A new study has found strong evidence for a link between cleaning jobs and risk of developing asthma.
Researchers at Imperial College London tracked the occurrence of asthma in a group of 9,488 people born in Britain in 1958. Not including those who had asthma as children, nine per cent developed asthma by age 42. Risks in the workplace were responsible for one in six cases of adult onset asthma – even more than the one in nine cases attributed to smoking, according to the analysis.
There are many occupations that are thought to cause asthma. In this study, 18 occupations were clearly linked with asthma risk, four of which were cleaning jobs and a further three of which were likely to involve exposure to cleaning products.
Occupational asthma is widely under-recognised by employers, employees and healthcare professionals.
– Dr Rebecca Ghosh, MRC-HPA Centre for Environment and Health
Farmers, hairdressers, and printing workers were also found to have increased risk, as previous studies have reported. Farmers were approximately four times more likely to develop asthma as an adult than office workers.
Besides cleaning products, flour, enzymes, metals, and textiles were among materials in the workplace identified in the study as being linked to asthma risk.
The study was led by Dr Rebecca Ghosh at the National Heart and Lung Institute at Imperial College London. Dr Ghosh said: “This study identified 18 occupations that are clearly linked with asthma risk, but there are others that did not show up in our analysis, mainly because they are relatively uncommon. Occupational asthma is widely under-recognised by employers, employees and healthcare professionals. Raising awareness that this is an almost entirely preventable disease would be a major step in reducing its incidence.”

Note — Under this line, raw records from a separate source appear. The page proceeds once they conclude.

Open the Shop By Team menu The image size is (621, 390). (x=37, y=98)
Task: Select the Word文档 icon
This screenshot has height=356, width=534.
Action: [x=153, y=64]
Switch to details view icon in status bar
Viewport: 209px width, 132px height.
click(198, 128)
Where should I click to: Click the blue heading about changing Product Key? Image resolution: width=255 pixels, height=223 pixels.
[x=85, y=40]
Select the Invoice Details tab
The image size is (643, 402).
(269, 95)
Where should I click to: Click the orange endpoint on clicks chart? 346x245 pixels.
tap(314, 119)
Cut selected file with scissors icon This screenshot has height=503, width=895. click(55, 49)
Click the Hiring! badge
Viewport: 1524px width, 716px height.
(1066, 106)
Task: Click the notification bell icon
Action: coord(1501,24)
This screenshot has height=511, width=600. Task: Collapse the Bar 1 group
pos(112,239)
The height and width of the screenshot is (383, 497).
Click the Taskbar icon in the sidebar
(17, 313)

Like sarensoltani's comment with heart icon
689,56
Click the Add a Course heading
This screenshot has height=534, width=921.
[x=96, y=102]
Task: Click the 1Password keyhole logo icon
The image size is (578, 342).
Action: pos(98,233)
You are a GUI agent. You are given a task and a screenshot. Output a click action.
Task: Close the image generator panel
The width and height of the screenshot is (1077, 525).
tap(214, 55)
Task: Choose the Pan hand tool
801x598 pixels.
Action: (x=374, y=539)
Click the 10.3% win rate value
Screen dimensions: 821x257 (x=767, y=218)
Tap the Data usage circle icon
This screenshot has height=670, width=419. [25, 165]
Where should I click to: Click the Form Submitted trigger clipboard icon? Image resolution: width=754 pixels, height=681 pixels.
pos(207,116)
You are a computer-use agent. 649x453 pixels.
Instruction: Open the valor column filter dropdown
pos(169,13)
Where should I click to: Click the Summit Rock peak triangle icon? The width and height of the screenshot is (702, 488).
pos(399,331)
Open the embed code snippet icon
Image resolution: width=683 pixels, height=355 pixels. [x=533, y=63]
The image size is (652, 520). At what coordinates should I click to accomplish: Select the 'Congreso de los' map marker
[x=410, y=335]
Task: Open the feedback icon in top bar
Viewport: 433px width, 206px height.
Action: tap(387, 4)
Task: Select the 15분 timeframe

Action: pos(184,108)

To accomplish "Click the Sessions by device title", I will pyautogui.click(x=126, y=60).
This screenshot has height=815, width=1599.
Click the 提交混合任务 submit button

Malayka Rahman, Research Analysis and Communications Officer at Asthma UK, said: “This research has highlighted a new group of people, specifically those working in occupations related to cleaning, such as cleaners or home-based personal care workers, who may have developed adult onset asthma due to exposure to chemicals they work with on a daily basis. We advise anyone who works in the industries highlighted in this study and who have experienced breathing problems to discuss this with their GP, and we urge healthcare professionals to make sure they consider possible occupational causes in adult onset asthma and tailor their advice to people with asthma accordingly.”
Around 5.4 million people in the UK have asthma, some of whom suffer as children and some of whom develop the disease in later life.
R.E. Ghosh et al. ‘Asthma and occupation in the 1958 birth cohort.’ Thorax, 22 January 2013.